RECORDED INFORMATION »
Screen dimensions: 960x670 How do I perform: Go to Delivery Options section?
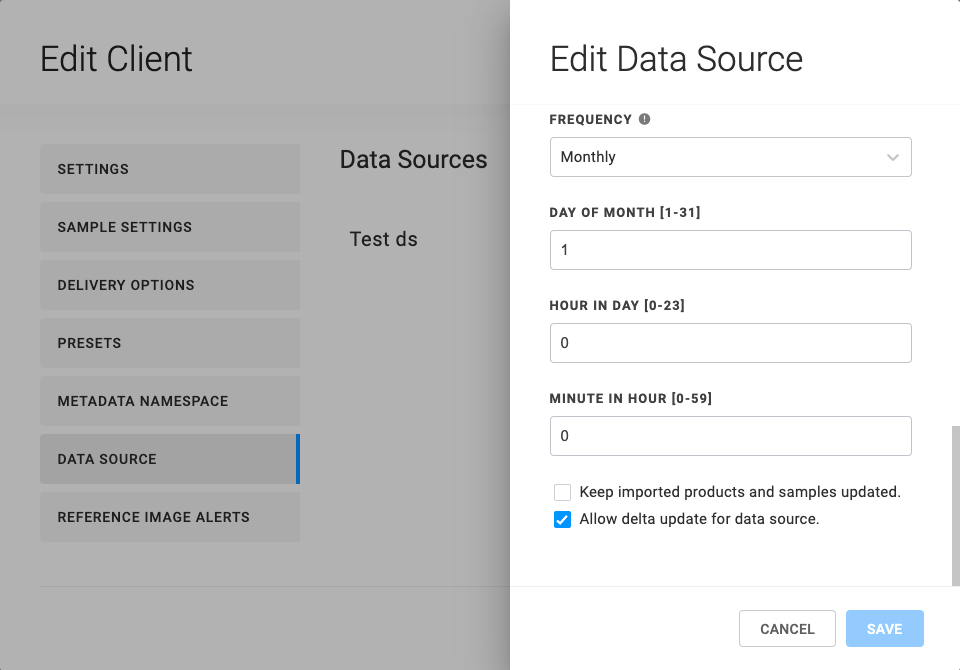(x=169, y=285)
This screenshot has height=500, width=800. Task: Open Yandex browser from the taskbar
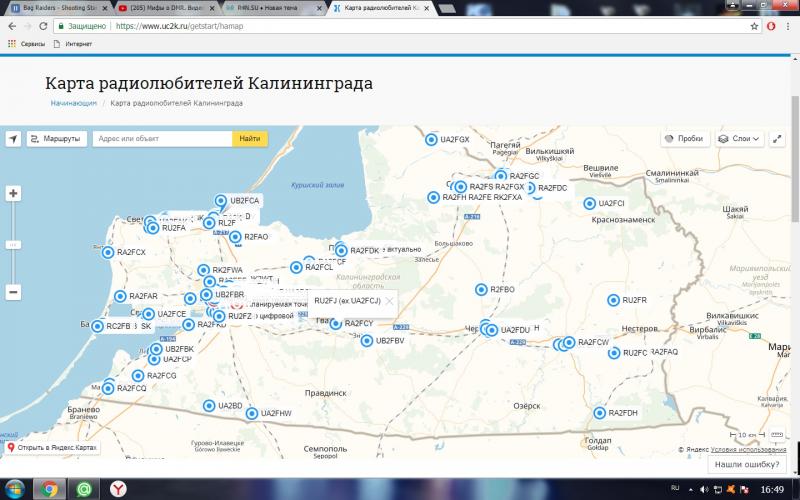[x=118, y=488]
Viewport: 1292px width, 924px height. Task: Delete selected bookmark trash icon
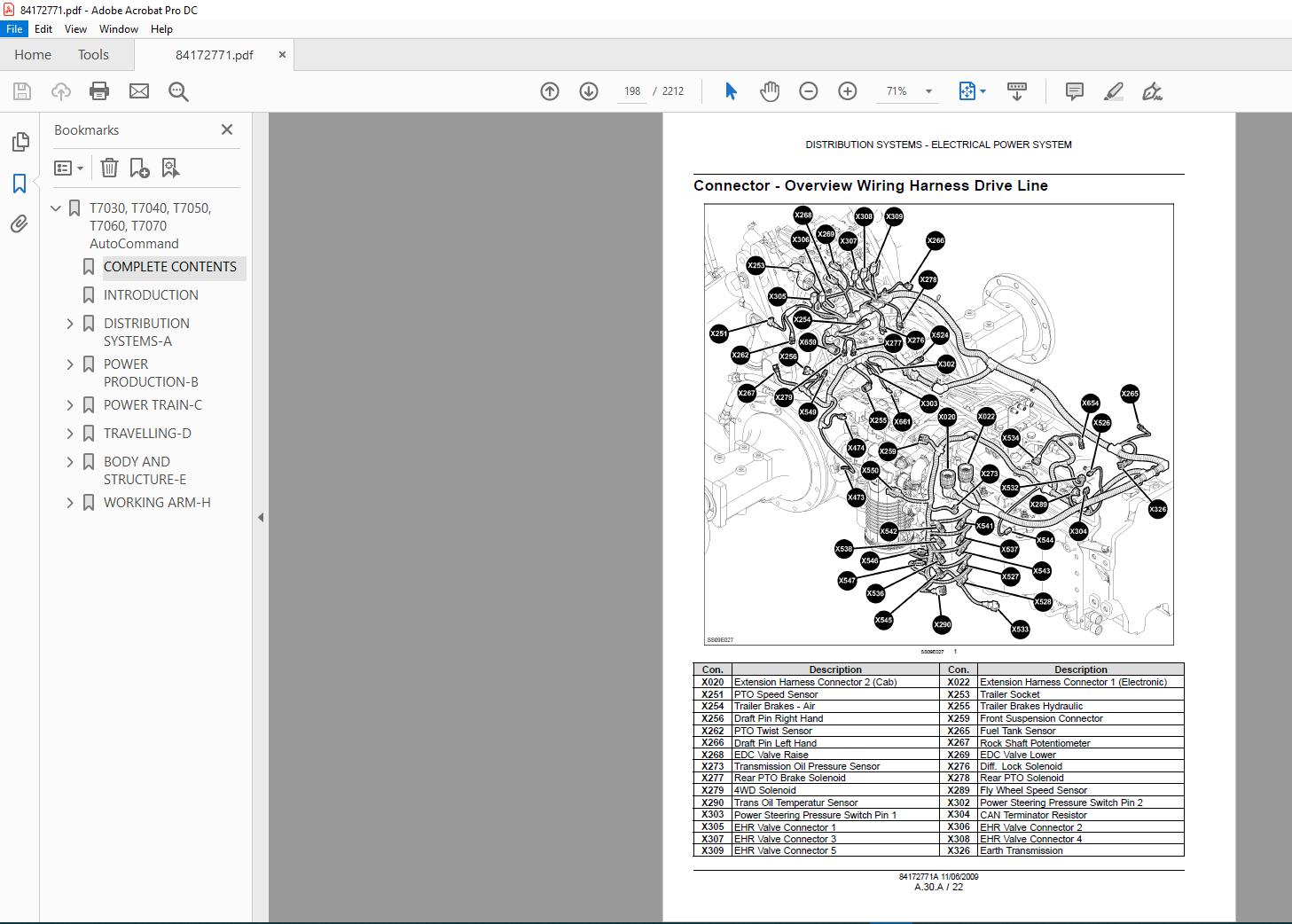tap(109, 168)
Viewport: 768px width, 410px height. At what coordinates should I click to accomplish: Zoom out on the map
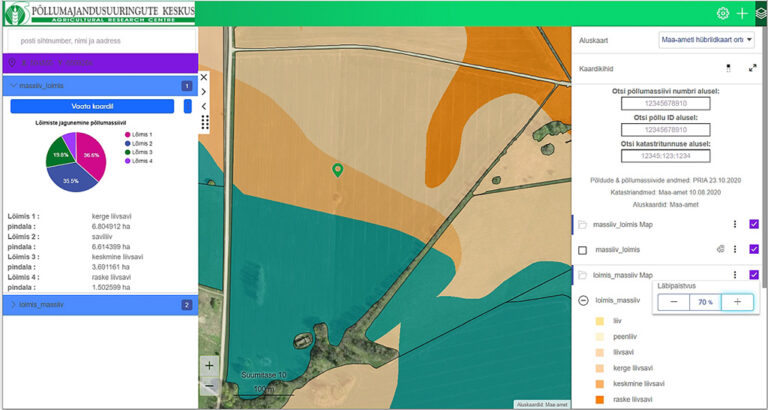pyautogui.click(x=209, y=385)
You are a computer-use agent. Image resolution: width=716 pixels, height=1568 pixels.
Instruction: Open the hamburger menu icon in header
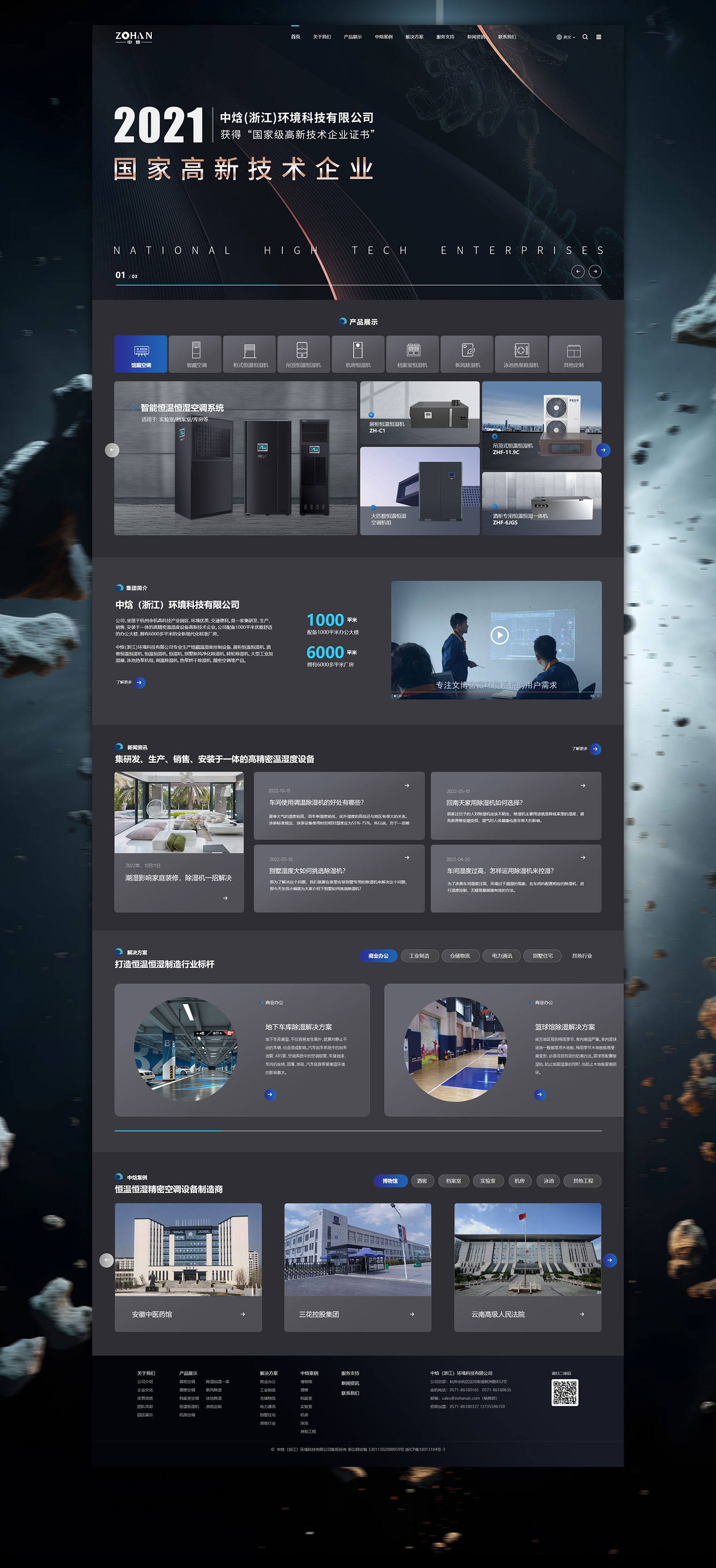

EXERCISE INSTRUCTIONS » Copy the records above exactly. The pictures are not part of the copy.

REPLY »
Screen dimensions: 960x670 How do I perform: Go to Delivery Options section?
(x=169, y=285)
This screenshot has height=500, width=800. Task: Open Yandex browser from the taskbar
[x=118, y=488]
Viewport: 1292px width, 924px height. Task: Delete selected bookmark trash icon
tap(109, 168)
Viewport: 768px width, 410px height. At what coordinates should I click to accomplish: Zoom out on the map
pyautogui.click(x=209, y=385)
You are a computer-use agent. Image resolution: width=716 pixels, height=1568 pixels.
Instruction: Open the hamburger menu icon in header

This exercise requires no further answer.